Task :: Return the records exactly, keeping every line as it is.

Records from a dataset
• • •
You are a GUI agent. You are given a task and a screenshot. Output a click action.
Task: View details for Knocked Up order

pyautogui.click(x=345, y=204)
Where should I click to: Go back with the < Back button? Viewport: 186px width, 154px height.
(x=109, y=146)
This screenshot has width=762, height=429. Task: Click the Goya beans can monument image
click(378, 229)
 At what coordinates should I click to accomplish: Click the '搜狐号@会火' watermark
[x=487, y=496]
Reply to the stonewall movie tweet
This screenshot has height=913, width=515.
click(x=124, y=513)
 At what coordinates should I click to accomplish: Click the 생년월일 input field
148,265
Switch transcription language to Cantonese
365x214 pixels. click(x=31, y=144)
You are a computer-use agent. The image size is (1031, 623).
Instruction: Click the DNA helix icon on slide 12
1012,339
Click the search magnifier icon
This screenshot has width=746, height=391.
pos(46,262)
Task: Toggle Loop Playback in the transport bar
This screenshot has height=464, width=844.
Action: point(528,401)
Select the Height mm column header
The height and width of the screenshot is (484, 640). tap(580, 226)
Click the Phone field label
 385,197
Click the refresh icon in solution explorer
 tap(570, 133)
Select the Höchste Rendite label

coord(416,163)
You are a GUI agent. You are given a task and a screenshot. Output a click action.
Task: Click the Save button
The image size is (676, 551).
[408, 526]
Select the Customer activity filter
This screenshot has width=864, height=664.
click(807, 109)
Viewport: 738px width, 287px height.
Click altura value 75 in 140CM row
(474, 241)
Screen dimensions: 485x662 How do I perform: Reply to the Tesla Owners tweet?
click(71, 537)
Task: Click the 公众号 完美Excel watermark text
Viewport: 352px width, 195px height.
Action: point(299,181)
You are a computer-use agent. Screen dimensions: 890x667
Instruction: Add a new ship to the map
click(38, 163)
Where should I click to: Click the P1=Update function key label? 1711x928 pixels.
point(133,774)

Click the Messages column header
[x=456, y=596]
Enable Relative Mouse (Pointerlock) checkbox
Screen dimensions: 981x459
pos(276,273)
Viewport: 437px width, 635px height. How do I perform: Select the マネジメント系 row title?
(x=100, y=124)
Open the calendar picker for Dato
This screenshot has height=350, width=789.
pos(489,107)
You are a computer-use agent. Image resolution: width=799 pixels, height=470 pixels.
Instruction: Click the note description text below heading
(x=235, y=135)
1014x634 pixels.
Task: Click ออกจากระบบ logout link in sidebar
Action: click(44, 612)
• • •
Solution ::
You are a GUI agent. You are given a task and a screenshot. Output a click action.
Task: View details for Knocked Up order

pyautogui.click(x=345, y=204)
Where should I click to: Go back with the < Back button? Viewport: 186px width, 154px height.
(x=109, y=146)
This screenshot has width=762, height=429. Task: Click the Goya beans can monument image
click(378, 229)
 At what coordinates should I click to accomplish: Click the '搜狐号@会火' watermark
[x=487, y=496]
Reply to the stonewall movie tweet
This screenshot has height=913, width=515.
click(x=124, y=513)
 At what coordinates should I click to accomplish: Click the 생년월일 input field
148,265
Switch transcription language to Cantonese
365x214 pixels. click(x=31, y=144)
You are a computer-use agent. The image size is (1031, 623).
Instruction: Click the DNA helix icon on slide 12
1012,339
Click the search magnifier icon
This screenshot has width=746, height=391.
pos(46,262)
Task: Toggle Loop Playback in the transport bar
This screenshot has height=464, width=844.
Action: point(528,401)
Select the Height mm column header
The height and width of the screenshot is (484, 640). tap(580, 226)
Click the Phone field label
 385,197
Click the refresh icon in solution explorer
 tap(570, 133)
Select the Höchste Rendite label

coord(416,163)
You are a GUI agent. You are given a task and a screenshot. Output a click action.
Task: Click the Save button
The image size is (676, 551).
[408, 526]
Select the Customer activity filter
This screenshot has width=864, height=664.
click(807, 109)
Viewport: 738px width, 287px height.
Click altura value 75 in 140CM row
(474, 241)
Screen dimensions: 485x662 How do I perform: Reply to the Tesla Owners tweet?
click(71, 537)
Task: Click the 公众号 完美Excel watermark text
Viewport: 352px width, 195px height.
Action: point(299,181)
You are a computer-use agent. Screen dimensions: 890x667
Instruction: Add a new ship to the map
click(38, 163)
Where should I click to: Click the P1=Update function key label? 1711x928 pixels.
point(133,774)

Click the Messages column header
[x=456, y=596]
Enable Relative Mouse (Pointerlock) checkbox
Screen dimensions: 981x459
pos(276,273)
Viewport: 437px width, 635px height. How do I perform: Select the マネジメント系 row title?
(x=100, y=124)
Open the calendar picker for Dato
This screenshot has height=350, width=789.
pos(489,107)
You are a computer-use agent. Image resolution: width=799 pixels, height=470 pixels.
Instruction: Click the note description text below heading
(x=235, y=135)
1014x634 pixels.
Task: Click ออกจากระบบ logout link in sidebar
Action: click(44, 612)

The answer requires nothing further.